• WHAT IS BEING ASKED: In the data below, find the line containing "You are a GUI" and the line containing "The width and", then reproduce them and every line between, exactly. Omit pictures.
+++ DATA SUPPLIED
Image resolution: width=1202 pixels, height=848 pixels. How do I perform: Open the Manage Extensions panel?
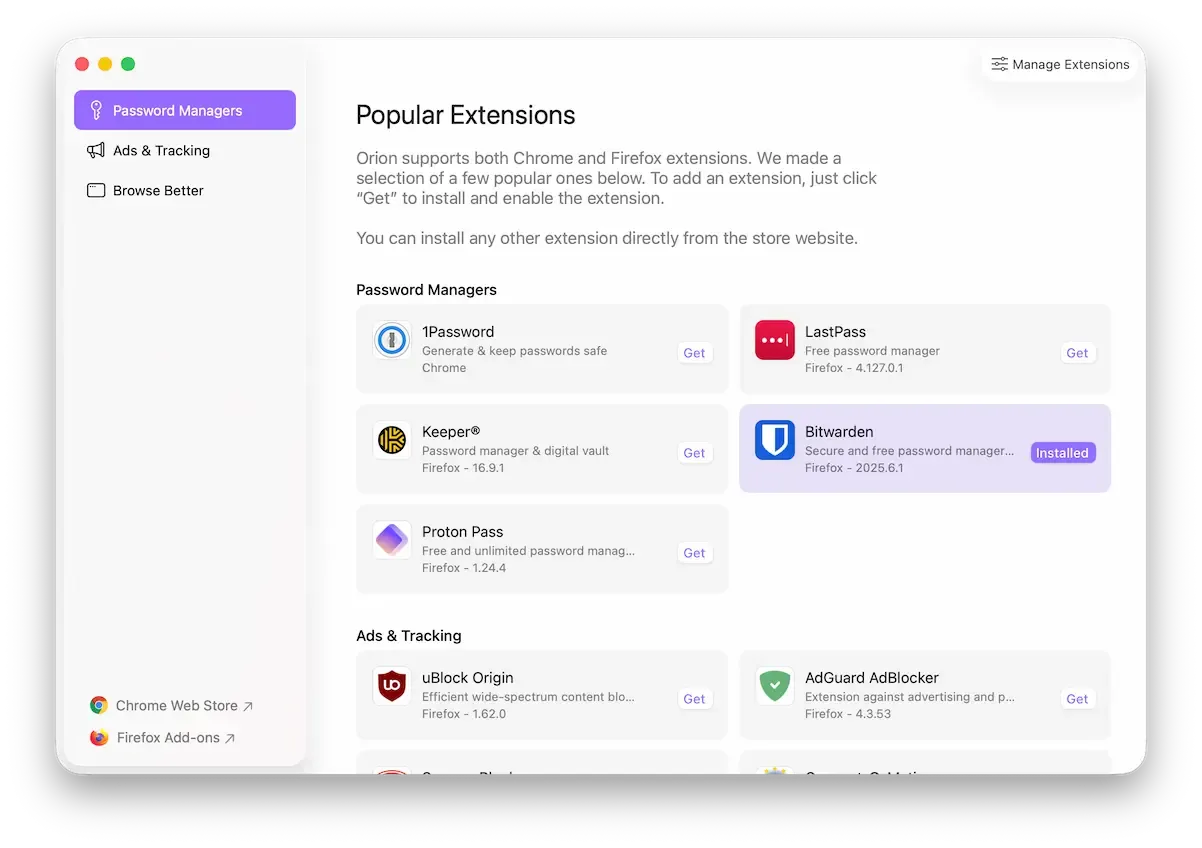1059,64
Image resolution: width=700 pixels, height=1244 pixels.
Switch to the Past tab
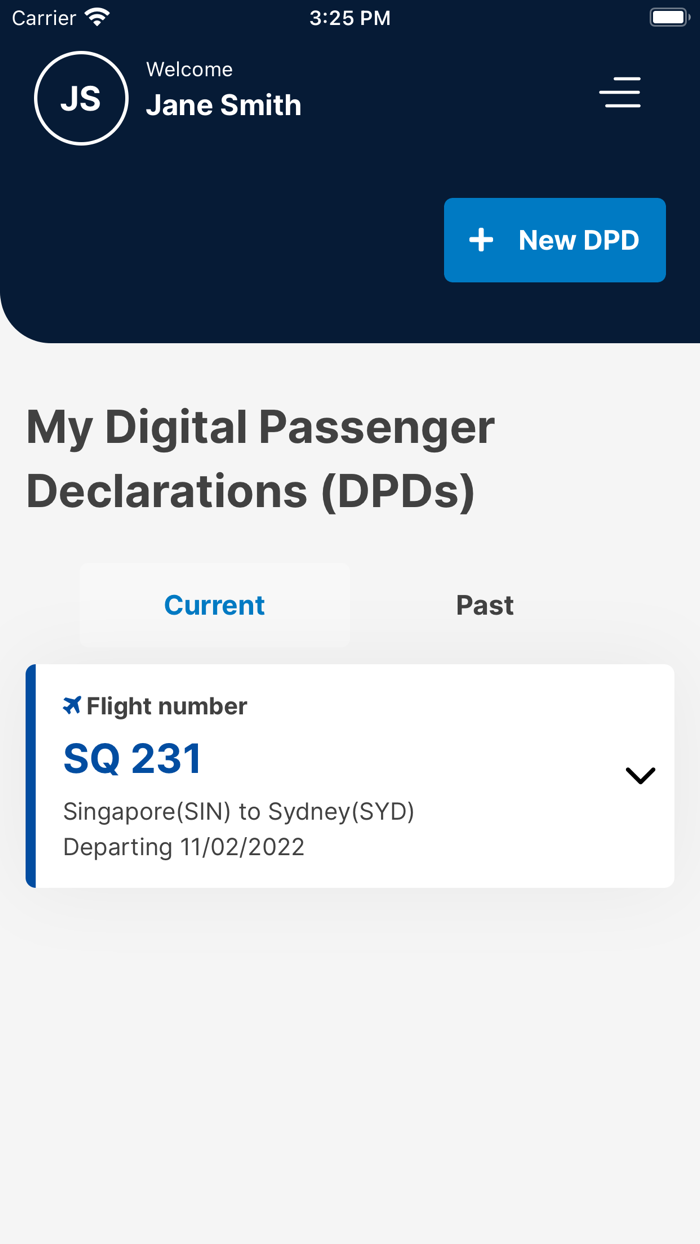pos(485,604)
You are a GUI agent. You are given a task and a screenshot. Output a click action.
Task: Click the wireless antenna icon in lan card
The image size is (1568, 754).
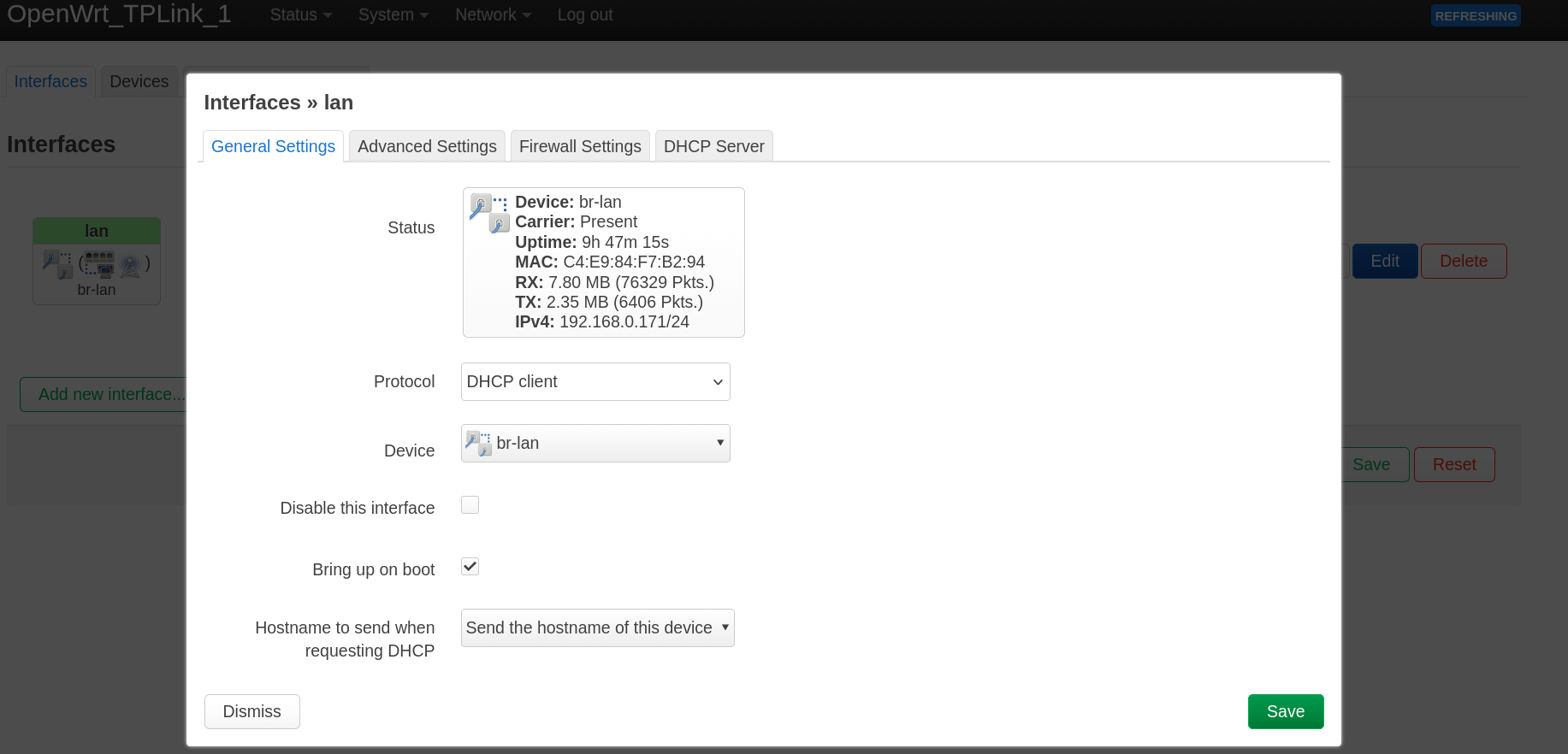coord(130,266)
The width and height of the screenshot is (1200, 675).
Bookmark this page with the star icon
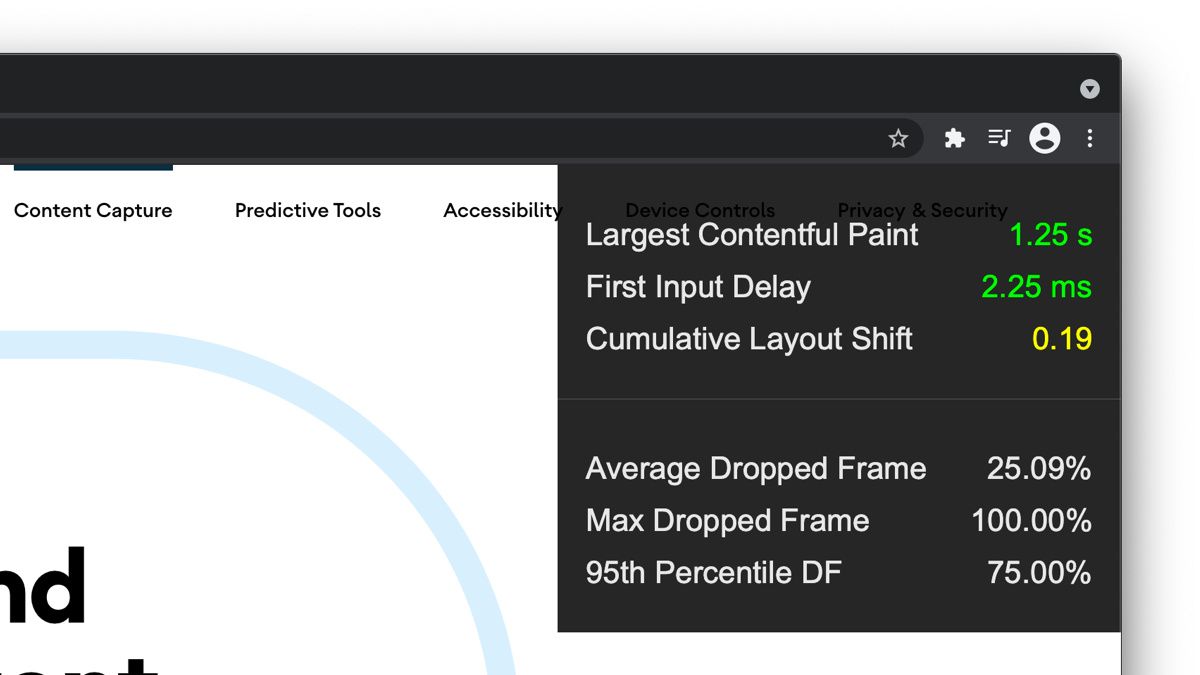click(x=899, y=139)
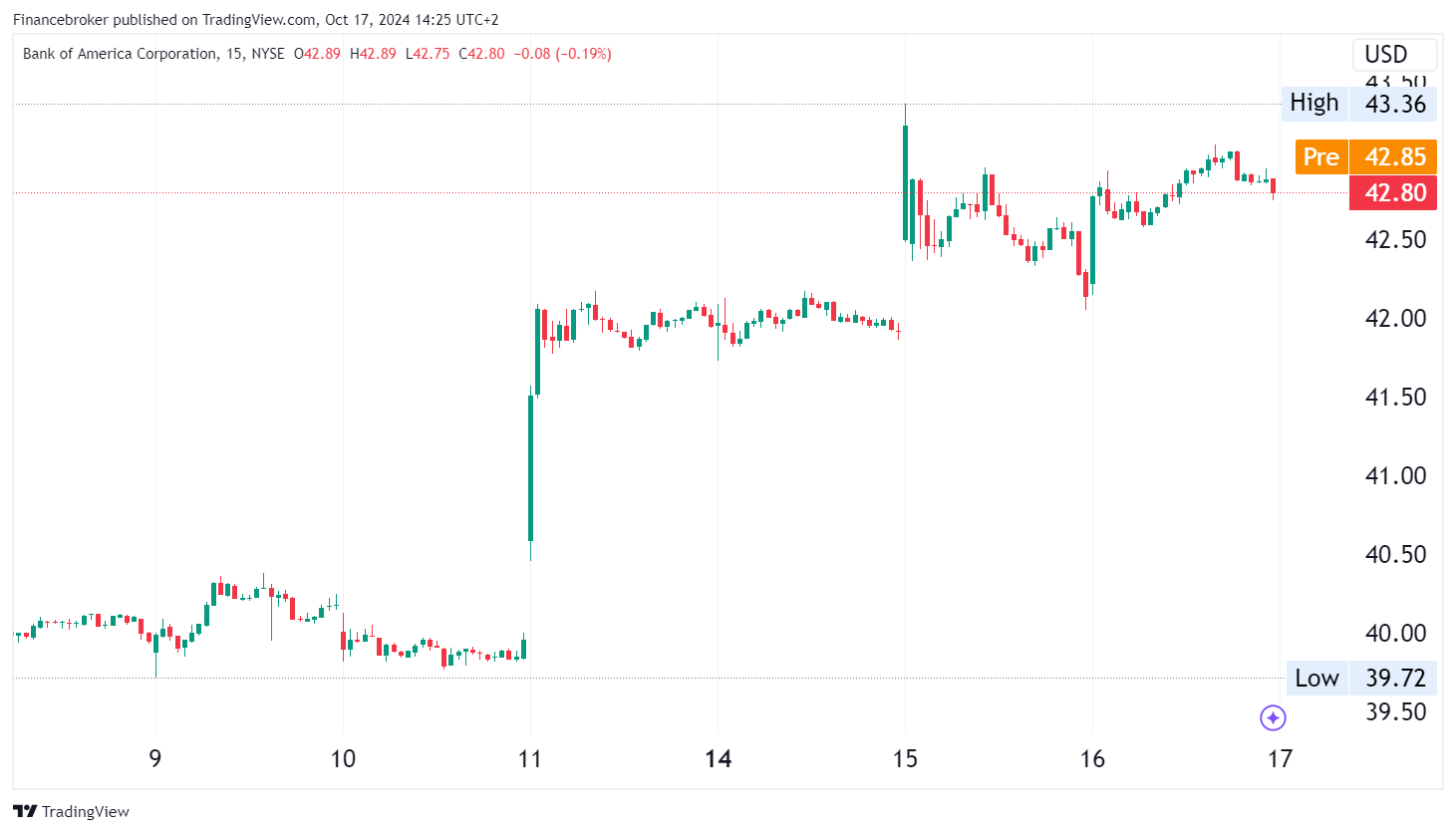Click the close value C42.80 in the legend
The image size is (1456, 833).
[481, 54]
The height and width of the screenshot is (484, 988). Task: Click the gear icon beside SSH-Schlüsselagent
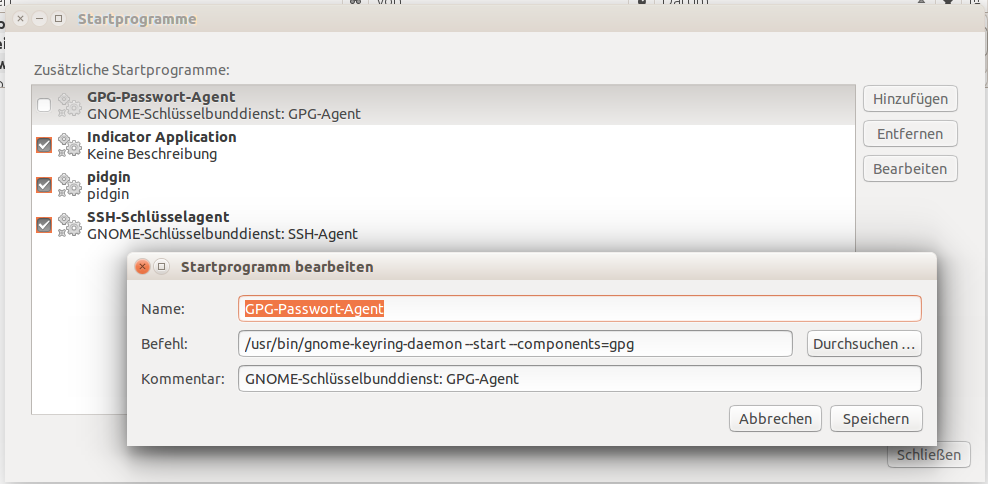coord(70,225)
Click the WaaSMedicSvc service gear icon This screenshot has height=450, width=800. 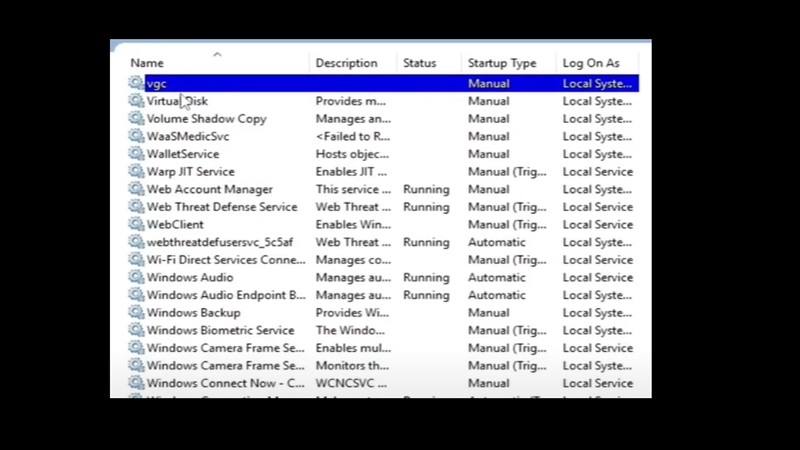point(136,136)
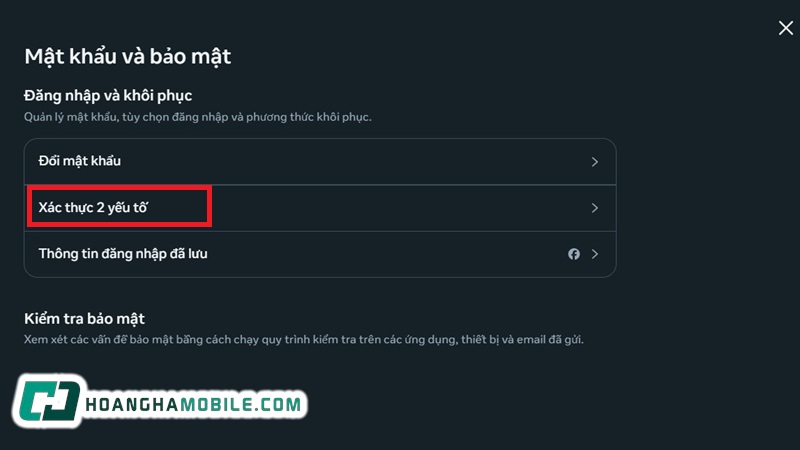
++++++
• EXERCISE OUTPUT:
You are a GUI agent. You are given a task and a screenshot. Output a click action.
Task: Click the wireless antenna icon in lan card
The image size is (1568, 754).
coord(130,266)
The width and height of the screenshot is (1200, 675).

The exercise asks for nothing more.